> _課題_: 次のリストの各行をそのまま写してください。

————

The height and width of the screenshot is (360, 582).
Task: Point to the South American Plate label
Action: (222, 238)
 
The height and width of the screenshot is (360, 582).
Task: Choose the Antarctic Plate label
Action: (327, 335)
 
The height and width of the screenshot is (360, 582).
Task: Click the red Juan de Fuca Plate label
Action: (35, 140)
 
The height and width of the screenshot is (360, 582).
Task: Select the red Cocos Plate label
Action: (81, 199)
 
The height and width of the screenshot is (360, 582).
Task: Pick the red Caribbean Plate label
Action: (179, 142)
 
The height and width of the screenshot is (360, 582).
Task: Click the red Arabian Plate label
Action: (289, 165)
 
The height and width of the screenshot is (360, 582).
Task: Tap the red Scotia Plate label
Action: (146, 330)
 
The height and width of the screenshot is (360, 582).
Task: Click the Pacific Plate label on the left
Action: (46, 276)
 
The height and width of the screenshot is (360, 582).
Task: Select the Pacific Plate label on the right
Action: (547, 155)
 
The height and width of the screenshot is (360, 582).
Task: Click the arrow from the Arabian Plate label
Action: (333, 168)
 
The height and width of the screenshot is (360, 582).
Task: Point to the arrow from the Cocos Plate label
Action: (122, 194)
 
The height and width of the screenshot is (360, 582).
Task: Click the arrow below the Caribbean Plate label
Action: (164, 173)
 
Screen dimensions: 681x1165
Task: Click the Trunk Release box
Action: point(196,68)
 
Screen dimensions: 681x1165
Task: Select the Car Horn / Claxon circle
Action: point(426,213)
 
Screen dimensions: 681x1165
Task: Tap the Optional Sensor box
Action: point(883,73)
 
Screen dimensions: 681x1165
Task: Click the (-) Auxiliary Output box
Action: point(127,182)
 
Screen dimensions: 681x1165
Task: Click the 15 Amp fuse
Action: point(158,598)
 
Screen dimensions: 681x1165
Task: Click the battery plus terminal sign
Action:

————

> _回答_:
The height and width of the screenshot is (360, 582).
Task: Point to the South American Plate label
Action: (222, 238)
 
The height and width of the screenshot is (360, 582).
Task: Choose the Antarctic Plate label
Action: (327, 335)
 
The height and width of the screenshot is (360, 582).
Task: Click the red Juan de Fuca Plate label
Action: (35, 140)
 
The height and width of the screenshot is (360, 582).
Task: Select the red Cocos Plate label
Action: (81, 199)
 
The height and width of the screenshot is (360, 582).
Task: Pick the red Caribbean Plate label
Action: (179, 142)
 
The height and width of the screenshot is (360, 582).
Task: Click the red Arabian Plate label
Action: (289, 165)
 
The height and width of the screenshot is (360, 582).
Task: Tap the red Scotia Plate label
Action: (146, 330)
 
The height and width of the screenshot is (360, 582).
Task: Click the Pacific Plate label on the left
Action: (46, 276)
 
The height and width of the screenshot is (360, 582).
Task: Select the Pacific Plate label on the right
Action: (547, 155)
 
The height and width of the screenshot is (360, 582).
Task: Click the arrow from the Arabian Plate label
Action: (333, 168)
 
The height and width of the screenshot is (360, 582).
Task: Point to the arrow from the Cocos Plate label
Action: (122, 194)
 
The height and width of the screenshot is (360, 582).
Task: Click the arrow below the Caribbean Plate label
Action: (164, 173)
 
Screen dimensions: 681x1165
Task: Click the Trunk Release box
Action: point(196,68)
 
Screen dimensions: 681x1165
Task: Select the Car Horn / Claxon circle
Action: point(426,213)
 
Screen dimensions: 681x1165
Task: Tap the Optional Sensor box
Action: point(883,73)
 
Screen dimensions: 681x1165
Task: Click the (-) Auxiliary Output box
Action: point(127,182)
 
Screen dimensions: 681x1165
Task: Click the 15 Amp fuse
Action: point(158,598)
 
Screen dimensions: 681x1165
Task: Click the battery plus terminal sign
Action:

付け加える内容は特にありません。